ZKP on the Client-side: Challenges & Our Solutions

This blog is more likely be a casual chatty piece of myself talking about the experience and the story behind how we compose a decent client-side proving ZKP system. It's not supposed to be a technical discussion but more like a fun piece to talk about the general idea that inspires us when building OpenID3.

I'll get straight to it. Building a good zero-knowledge proof system on the client side is way harder than it seems to be. In able to make it work for OpenID3, we have take lots of efforts in making compromises. In this blog, I'm assume you have some basic knowledge with what are zero-knowledge proofs.

What is it like to build a ZKP system?

The ZKP system engineering as we have today, mostly serves the function to scale Ethereum. There are indeed some awesome client-side applications but mostly runs as an overlay to another system or simply consists of straightforwards circuits or tapping into a user group that care less about UX.

On the surface, when I am at events and start the conversation by saying that I'm a ZKP engineer, the most common response is somewhere between if I'm working for zkSync or if we are building another zk rollup layer2s. After a while, it's kinda annoying. It is kinda like saying that you live in Singapore and people starting to ask if they really cane people LOL. Anyway, I'm just trying to broadly picture the scene here - most ZKP systems are not built for the client-side applications.

So why not? There are a few major considerations that takes a completely different priority sequencing for client-side ZKP over the rollup types. I'll dive a bit into the questions by starting with a break-down of relevant concepts.
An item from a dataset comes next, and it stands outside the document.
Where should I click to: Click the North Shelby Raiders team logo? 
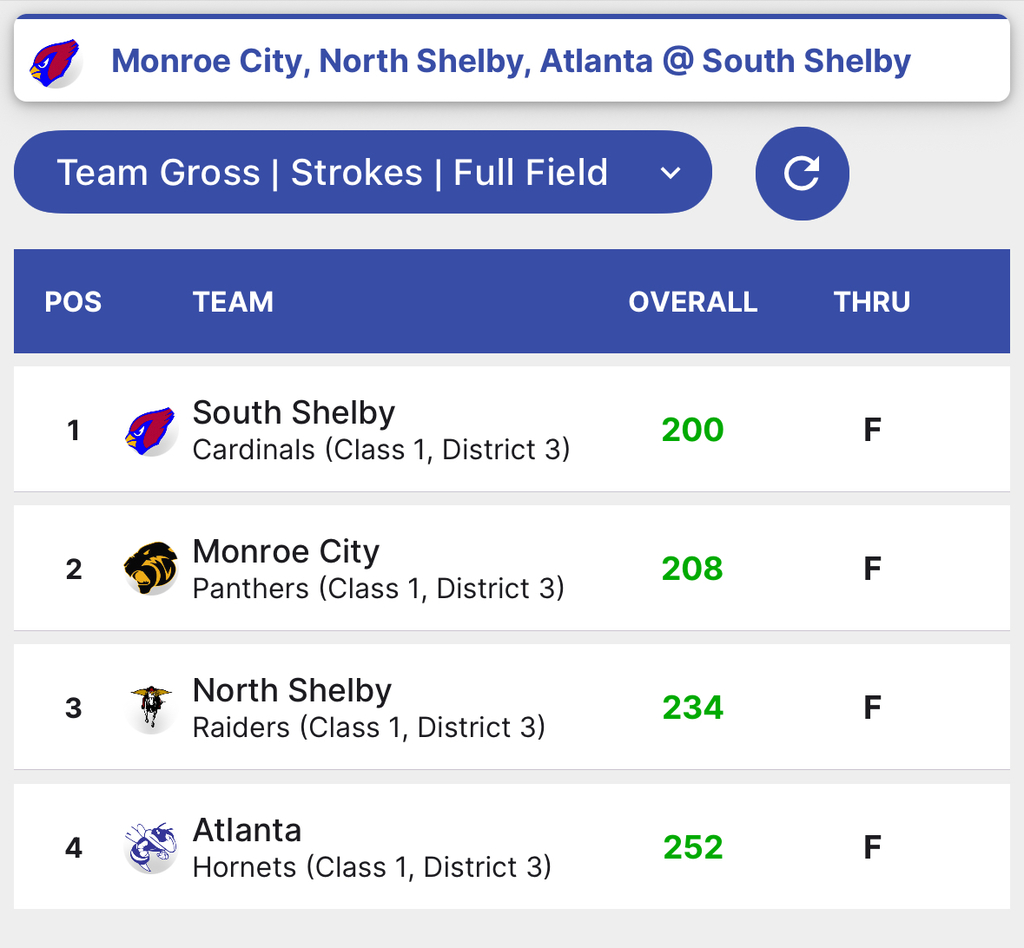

The prover and the verifier - it's straightforwards, the prover has some information and a defined program to process the information. The prover takes in those information and the program to spit out a proof. The verifier takes the program and the proof to verify that the prover is honest. For zkSNARKs, the prover will take a while and the verifier should be able to verify the proof cheaply and quickly. For most ZKP systems, the verifier is usually a smart contract.
The Witness and the Circuit - well following the above concepts, the information that the prover has is called a witness, and the defined program is called a circuit. A proof can be generated given a circuit and a witness.
The private and the public inputs - it's a slightly twisted concepts. Generally, for any ZKP systems, there is not much difference between program outputs and program inputs. After all, the very essential job for a ZKP system is prove the process to be run correctly. It might take a moment to sink in - but just remember this: public inputs are, essentially, equivalent to public outputs.
The application proof and the aggregated proof: most ZKP needs to be aggregated and some ZKP systems call this feature as recursive zkSNARKs. Basically, the application proof shall be the circuit that the application is trying to prove and the aggregated proof is like the fine standardization process to summarize a bunch of ZKPs to be run correctly. In another words, for 99% of the time, when working with ZKP systems, engineers would compose an application proof system as well as a proof system to verify the proof system itself. On the very practical level, verifying a aggregated proof is usually cheaper and more efficient for a verifier. It saves gas cost and pollution on chain.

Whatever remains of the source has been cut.